Quando mangia, l’Homo Conscium fa attenzione a ciò che ha nel piatto. Non si ingozza mentre guarda la televisione. Mastica lentamente e si gusta ogni boccone ripensando alla fatica che faceva suo nonno contadino mentre lavorava nei campi. Suo nonno ha arato e zappato fino a quando aveva settant’anni. E anche ora che ne ha ottantacinque, non ha bisogno della badante e ogni pomeriggio si reca al bar del paese per gustare un bicchiere di vino e giocare a carte con il Piero, l’Aldo e il Giovanni, gli amici di sempre.

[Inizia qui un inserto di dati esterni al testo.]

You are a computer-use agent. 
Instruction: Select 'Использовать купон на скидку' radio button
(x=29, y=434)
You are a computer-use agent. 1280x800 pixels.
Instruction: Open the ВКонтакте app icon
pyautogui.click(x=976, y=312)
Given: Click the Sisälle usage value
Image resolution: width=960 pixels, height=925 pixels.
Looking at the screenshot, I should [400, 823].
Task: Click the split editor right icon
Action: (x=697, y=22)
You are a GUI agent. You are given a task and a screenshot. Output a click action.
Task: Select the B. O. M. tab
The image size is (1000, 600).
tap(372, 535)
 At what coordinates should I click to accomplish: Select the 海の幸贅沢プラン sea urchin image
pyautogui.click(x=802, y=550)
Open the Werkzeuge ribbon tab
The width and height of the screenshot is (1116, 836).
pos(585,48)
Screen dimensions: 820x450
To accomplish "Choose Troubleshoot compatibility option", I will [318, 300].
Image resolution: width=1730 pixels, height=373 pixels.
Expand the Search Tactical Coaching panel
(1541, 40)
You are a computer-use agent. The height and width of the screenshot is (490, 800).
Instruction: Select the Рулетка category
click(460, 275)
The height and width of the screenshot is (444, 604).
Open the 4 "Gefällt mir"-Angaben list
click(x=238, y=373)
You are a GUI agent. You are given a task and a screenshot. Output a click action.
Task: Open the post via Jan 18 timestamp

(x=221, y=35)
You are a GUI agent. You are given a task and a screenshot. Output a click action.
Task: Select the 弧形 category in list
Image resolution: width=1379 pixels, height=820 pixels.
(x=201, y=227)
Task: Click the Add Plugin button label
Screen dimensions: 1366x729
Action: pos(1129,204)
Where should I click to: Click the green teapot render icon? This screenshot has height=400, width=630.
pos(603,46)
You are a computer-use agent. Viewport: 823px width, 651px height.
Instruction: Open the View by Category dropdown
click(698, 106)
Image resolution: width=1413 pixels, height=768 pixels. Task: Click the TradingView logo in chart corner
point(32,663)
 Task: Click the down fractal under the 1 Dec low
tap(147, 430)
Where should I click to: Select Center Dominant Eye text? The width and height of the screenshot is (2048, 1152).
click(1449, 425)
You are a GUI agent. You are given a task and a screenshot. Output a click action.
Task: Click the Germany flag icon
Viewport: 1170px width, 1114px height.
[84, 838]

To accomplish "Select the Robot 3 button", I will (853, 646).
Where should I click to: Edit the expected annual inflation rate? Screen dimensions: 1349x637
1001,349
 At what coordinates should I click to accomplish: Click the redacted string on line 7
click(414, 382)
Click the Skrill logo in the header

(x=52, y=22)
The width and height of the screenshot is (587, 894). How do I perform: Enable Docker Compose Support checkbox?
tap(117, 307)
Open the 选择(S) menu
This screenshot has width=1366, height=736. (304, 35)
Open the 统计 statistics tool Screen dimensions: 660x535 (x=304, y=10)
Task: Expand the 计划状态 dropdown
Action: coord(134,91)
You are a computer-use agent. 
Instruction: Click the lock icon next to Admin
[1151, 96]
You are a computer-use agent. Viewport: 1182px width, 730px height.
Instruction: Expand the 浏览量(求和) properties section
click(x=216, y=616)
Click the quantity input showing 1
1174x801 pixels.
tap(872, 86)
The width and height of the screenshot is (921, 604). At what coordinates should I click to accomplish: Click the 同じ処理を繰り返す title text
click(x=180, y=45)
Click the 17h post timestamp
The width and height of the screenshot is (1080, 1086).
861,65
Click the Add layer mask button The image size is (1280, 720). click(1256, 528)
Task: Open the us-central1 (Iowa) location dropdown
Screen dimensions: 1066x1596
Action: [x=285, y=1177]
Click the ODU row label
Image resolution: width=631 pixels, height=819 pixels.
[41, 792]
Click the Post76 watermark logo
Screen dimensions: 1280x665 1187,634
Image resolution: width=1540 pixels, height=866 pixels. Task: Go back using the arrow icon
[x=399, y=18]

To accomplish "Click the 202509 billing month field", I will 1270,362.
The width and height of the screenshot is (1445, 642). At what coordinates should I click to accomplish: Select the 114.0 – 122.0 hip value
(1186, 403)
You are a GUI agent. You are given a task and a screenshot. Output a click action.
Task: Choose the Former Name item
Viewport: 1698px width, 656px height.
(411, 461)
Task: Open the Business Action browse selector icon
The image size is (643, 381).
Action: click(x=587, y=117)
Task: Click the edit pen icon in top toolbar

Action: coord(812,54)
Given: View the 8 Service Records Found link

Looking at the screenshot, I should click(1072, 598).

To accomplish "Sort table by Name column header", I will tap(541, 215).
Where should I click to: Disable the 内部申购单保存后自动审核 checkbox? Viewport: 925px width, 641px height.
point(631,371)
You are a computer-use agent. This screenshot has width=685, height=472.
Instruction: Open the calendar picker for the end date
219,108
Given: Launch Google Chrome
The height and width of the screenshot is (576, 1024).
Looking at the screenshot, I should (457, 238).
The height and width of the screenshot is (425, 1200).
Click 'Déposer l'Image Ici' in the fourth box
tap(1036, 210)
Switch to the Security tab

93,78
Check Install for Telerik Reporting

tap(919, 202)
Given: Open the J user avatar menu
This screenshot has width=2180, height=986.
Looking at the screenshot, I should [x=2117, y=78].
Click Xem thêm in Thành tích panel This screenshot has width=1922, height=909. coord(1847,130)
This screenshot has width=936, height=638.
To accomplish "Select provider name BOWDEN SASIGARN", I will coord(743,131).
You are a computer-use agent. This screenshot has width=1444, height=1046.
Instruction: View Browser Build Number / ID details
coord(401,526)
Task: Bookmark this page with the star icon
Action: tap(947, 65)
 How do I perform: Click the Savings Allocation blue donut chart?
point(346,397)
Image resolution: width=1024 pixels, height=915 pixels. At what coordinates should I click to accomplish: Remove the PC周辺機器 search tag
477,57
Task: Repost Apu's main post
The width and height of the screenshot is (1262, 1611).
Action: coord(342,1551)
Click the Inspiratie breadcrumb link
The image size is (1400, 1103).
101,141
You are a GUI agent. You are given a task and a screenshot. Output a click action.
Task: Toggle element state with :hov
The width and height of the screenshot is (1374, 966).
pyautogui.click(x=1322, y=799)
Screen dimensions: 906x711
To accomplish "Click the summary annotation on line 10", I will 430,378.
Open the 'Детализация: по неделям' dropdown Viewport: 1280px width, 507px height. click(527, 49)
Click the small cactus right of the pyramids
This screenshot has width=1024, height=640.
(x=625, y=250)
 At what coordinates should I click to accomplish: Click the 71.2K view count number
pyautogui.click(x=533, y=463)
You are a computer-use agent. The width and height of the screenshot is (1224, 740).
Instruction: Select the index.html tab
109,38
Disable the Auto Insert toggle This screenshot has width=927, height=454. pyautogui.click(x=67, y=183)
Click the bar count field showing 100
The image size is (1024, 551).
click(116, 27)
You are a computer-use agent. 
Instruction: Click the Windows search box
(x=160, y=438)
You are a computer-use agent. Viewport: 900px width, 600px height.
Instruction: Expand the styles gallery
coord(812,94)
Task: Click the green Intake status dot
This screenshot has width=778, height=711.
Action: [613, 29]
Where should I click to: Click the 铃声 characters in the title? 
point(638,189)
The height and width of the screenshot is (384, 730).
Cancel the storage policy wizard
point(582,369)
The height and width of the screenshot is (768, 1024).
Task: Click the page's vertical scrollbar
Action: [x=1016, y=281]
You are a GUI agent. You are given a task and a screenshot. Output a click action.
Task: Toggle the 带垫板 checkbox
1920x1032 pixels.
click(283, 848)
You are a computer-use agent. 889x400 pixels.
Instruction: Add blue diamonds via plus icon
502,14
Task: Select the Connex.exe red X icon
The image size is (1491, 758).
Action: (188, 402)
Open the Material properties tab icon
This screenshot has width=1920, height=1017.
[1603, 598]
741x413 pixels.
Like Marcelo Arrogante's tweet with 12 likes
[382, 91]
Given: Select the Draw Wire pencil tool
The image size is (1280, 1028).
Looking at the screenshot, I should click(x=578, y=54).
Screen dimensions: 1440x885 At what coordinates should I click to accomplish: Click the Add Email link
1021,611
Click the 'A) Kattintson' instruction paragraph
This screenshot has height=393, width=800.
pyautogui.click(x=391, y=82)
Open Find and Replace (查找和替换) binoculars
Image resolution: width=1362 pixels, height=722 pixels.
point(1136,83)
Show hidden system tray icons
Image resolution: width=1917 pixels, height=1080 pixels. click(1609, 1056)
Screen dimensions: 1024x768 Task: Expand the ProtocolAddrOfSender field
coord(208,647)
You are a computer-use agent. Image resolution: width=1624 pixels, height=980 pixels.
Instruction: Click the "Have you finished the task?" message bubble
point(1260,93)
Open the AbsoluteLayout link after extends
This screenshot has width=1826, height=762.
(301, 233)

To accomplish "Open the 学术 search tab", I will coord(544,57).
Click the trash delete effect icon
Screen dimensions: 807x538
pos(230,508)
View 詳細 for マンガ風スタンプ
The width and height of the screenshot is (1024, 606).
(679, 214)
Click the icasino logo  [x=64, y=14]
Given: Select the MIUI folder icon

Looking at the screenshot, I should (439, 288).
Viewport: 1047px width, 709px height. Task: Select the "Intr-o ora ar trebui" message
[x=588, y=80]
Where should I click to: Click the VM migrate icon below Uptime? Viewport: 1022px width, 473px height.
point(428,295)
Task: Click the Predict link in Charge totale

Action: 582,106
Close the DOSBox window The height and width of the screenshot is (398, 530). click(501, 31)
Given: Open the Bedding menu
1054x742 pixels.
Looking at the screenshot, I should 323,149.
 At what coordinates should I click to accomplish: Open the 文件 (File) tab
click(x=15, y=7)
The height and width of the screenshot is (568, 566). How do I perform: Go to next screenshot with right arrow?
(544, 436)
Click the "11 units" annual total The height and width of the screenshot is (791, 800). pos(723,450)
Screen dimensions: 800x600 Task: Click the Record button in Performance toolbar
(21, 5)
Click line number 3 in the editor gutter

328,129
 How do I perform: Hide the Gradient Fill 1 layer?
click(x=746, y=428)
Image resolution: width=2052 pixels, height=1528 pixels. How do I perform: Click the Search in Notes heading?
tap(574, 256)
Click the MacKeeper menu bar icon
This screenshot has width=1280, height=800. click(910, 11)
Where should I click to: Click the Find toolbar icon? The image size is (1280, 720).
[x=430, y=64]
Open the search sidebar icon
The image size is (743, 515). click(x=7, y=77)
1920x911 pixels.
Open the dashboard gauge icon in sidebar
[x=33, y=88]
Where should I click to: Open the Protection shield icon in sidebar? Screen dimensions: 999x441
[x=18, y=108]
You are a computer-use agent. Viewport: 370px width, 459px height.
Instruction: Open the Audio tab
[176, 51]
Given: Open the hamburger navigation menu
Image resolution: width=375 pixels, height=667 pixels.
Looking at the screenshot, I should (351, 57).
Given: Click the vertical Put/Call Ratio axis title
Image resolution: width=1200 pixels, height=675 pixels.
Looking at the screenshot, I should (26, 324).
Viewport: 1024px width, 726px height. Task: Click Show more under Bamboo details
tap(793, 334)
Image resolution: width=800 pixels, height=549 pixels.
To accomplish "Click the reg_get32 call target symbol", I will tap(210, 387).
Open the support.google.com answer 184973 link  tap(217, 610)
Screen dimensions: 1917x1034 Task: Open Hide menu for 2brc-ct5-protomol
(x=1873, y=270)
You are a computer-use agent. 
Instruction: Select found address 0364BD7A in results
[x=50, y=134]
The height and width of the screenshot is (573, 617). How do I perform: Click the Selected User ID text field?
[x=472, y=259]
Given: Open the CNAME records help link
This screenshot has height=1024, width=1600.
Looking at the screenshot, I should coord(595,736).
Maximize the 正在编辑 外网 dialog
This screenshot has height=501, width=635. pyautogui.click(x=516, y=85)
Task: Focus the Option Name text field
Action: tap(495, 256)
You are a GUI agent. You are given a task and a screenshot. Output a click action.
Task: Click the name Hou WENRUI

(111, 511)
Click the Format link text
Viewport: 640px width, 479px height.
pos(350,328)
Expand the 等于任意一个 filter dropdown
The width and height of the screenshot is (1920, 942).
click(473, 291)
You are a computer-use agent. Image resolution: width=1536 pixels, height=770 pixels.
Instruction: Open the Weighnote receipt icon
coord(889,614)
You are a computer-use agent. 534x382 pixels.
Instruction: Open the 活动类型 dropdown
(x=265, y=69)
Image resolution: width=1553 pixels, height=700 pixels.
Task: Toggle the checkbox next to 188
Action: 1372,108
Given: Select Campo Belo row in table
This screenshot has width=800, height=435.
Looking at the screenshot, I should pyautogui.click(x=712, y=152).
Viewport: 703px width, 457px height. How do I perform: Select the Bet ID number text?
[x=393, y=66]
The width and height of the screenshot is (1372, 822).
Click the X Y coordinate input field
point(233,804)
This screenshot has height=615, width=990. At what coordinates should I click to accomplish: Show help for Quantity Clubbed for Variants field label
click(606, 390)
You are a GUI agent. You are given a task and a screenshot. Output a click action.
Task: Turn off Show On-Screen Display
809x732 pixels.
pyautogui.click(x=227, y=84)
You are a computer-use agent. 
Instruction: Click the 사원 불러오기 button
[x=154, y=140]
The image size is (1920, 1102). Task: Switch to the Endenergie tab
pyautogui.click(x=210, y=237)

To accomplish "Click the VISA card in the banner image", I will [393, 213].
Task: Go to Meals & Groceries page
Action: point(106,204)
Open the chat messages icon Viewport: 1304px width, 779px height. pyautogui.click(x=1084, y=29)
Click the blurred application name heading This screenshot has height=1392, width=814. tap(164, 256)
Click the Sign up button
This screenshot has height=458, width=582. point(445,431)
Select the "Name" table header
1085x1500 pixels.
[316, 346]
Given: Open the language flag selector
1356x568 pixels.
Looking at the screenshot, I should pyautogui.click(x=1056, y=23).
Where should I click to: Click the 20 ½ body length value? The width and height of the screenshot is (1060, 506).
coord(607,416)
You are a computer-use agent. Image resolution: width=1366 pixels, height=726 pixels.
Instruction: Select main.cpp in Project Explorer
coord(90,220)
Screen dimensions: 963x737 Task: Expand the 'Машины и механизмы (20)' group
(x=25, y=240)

L’Homo Conscium la sera preferisce leggere un buon libro, o stare in famiglia, o incontrarsi con gli amici. La televisione l’ha spenta da quanto ha capito che quella che chiamano “Tv di Stato” in realtà è la “Tv di Governo”: serve solo a creare consensi, confusione e impaurire gli animi, per controllarli meglio.
Quando è ora di dormire, l’Homo Conscium ripensa alla sua giornata. Può capitare che qualcosa sia andato storto, o che qualcosa lo impensierisce, ma in fin dei conti pensa che è contento della sua esistenza, ringrazia, bacia la donna che è al suo fianco e si addormenta consapevole che, nonostante tutto, ogni giorno può coltivare i suoi piccoli o grandi sogni.